In an interconnection decision that may have implications beyond its facts, a federal appellate court ruled that State public utility commissions (“State Commissions”) may rely on Section 251(a) in resolving interconnection disputes involving incumbent local exchange carriers (“ILECs”). On March 28, 2013, the U.S. Court of Appeals for the Sixth Circuit ruled that ILECS have interconnection obligations under Section 251(a) of the Communications Act of 1934, as amended (the “Act”), which State Commissions can enforce in Section 252 interconnection arbitrations. Affirming a judgment of the U.S. District Court for the Southern District of Ohio and an arbitration decision of the Public Utilities Commission of Ohio (“PUCO”), the Court found that an ILEC’s interconnection obligations are not limited by those expressly set forth in Section 251(c), as AT&T had argued. Rather, the Court held that a State Commission can impose obligations on an ILEC under Section 251(a), including an obligation to establish a point of interconnection (“POI”) on the network of a requesting interconnecting competitive local exchange carrier (“CLEC”). Significantly, this is the first decision of which we are aware by a federal appellate court expressly finding that a State Commission can impose obligations on an ILEC under Section 251(a) that differ from the ILEC-specific obligations of Section 251(c)(2).

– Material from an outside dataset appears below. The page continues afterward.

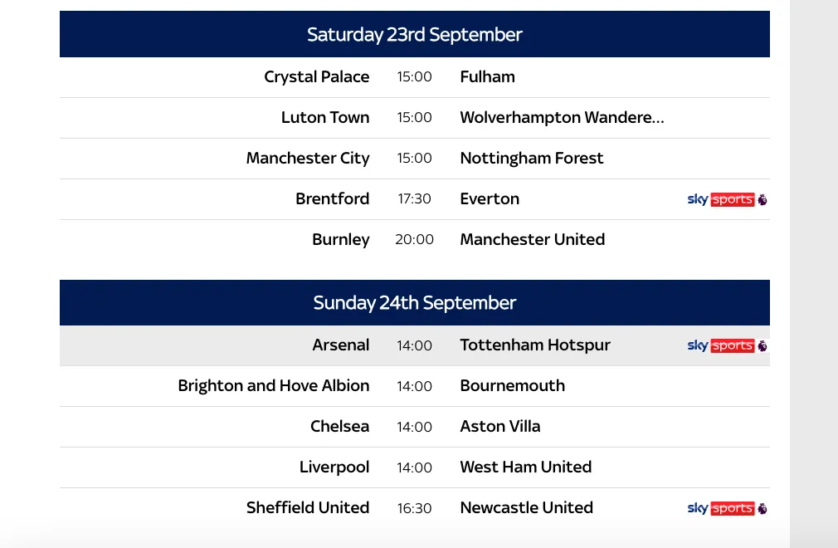The width and height of the screenshot is (838, 548).
Task: Open the truncated Wolverhampton Wanderers link
Action: point(563,118)
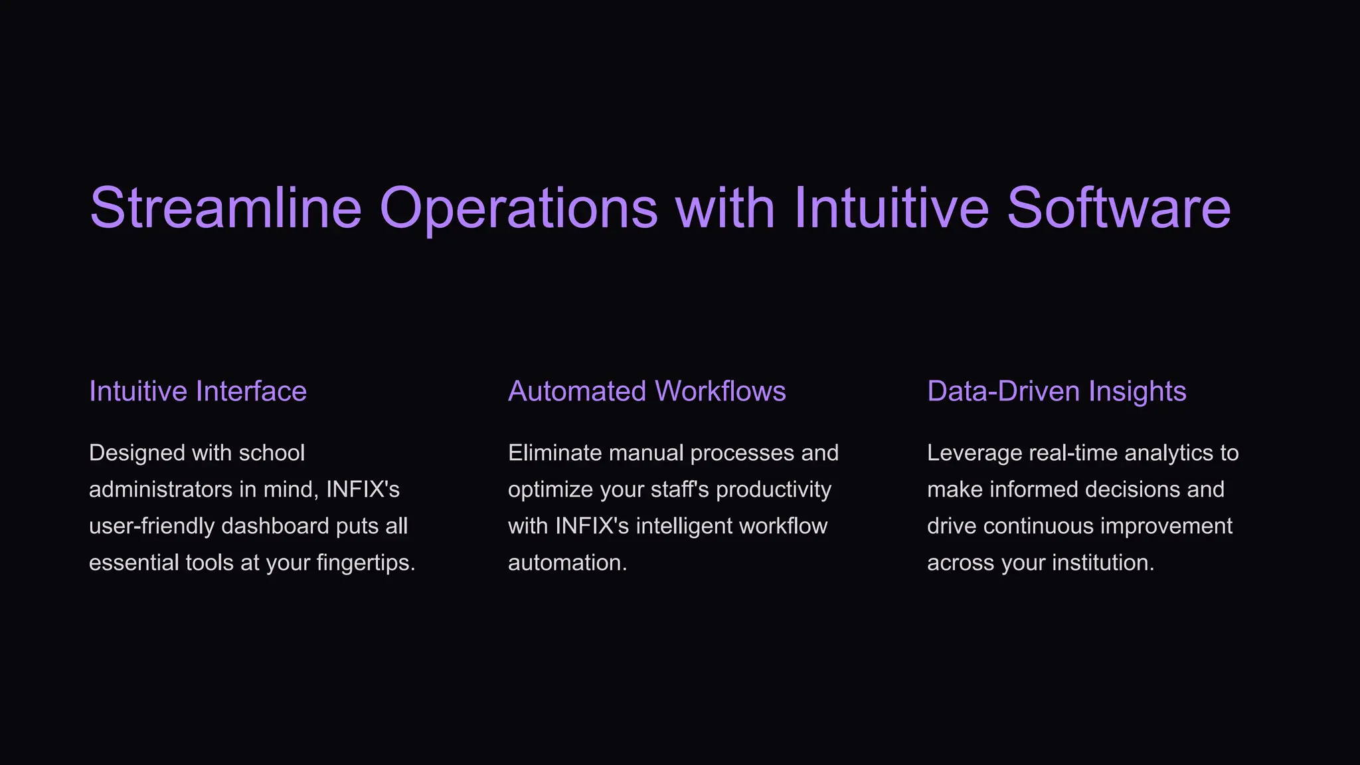
Task: Click the slide title 'Streamline Operations with Intuitive Software'
Action: [x=660, y=208]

The case arose out of a request by Intrado Communications, Inc. (“Intrado”) for interconnection with AT&T in order to provide competitive emergency communications services to Public Safety Answering Points (“PSAPs”), specifically services allowing the PSAPs to receive 911 emergency telephone calls. When the two carriers failed to reach a negotiated agreement on all points, Intrado sought arbitration before PUCO. One of the issues Intrado raised in its Petition was on whose network POIs should be established in geographic areas where Intrado was the designated 911 service provider. PUCO held that, when AT&T brought end user 911 calls to Intrado for completion to a PSAP served by Intrado, AT&T must establish a POI on Intrado’s network. Ultimately, PUCO based its decision on Section 251(a), not on Section 251(c), which Intrado had referenced in its Petition. AT&T argued that only Section 251(c)(2) articulates the interconnection obligations that apply to an ILEC and that, as a result, the only POI that can be ordered in an arbitration involving an ILEC and a CLEC is on the ILEC’s network. Specifically, AT&T pointed to Section 251(c)(2)(B), which obligates an ILEC to provide, upon request, “interconnection with the [incumbent] local exchange carrier’s network . . . at any technically feasible point within the carrier’s network” (emphasis added). In other words, AT&T argued that any Section 251(a) obligations it might have could not extend beyond the more specific ILEC obligations contained in Section 251(c)(2).
The Court plainly disagreed with AT&T that the POI must be located on AT&T’s network for two principal reasons. One, it concurred with the FCC’s straightforward statement in its 1996 decision implementing the local competition provisions of the Telecommunications Act of 1996 that Section 251(a) “applies to all telecommunications carriers.” Two, observing that a State Commission can require one CLEC to establish a POI located on another interconnecting CLEC’s network, the Court reasoned that “it makes little sense to read the Act in a way that imposes fewer obligations on the incumbent carriers than on less-established non-dominant carriers.” The Court found that “there is no limiting language in the statute” requiring CLECs to always establish interconnection on the incumbent carrier’s network. In so doing, the Court recognized the ability of State Commissions to fashion particular interconnection terms and conditions under Section 251(a) in the absence of a prohibition against doing so when faced with making an arbitration determination.
The Court’s decision also speaks to the authority a State Commission has to resolve issues in a Section 252 arbitration when the petition is silent as to the statutory section on which the State Commission bases its decision. In brief, the Court ruled that in order for an issue to be considered by a State Commission in a Section 252 arbitration, the statutory section under which it is decided need not be the one under which the issue is decided by the State Commission provided that the parties understood and contested what was at stake substantively, as it found Intrado and AT&T did here.
This decision represents a setback for ILECs that have sought to limit their interconnection obligations to those explicitly set forth in Section 251(c) or to use Section 251(b)(4)(A) as a sword to preclude State Commissions from considering alternate legal or regulatory bases for action in arbitration proceedings that were not expressly raised in a petition or a response. It will be of interest to observe whether AT&T seeks further review of this matter, having now lost at the PUCO, the federal District Court, and before the U.S. Court of Appeals.
At the same time, it bears monitoring whether CLECs will be able to make offensive use of this decision. Notably, the Court did not cite as a limitation of its decision the nature of the competitive services that Intrado sought to provide, i.e., emergency communications. As such, the decision could be of relevance in a wide variety of interconnections scenarios.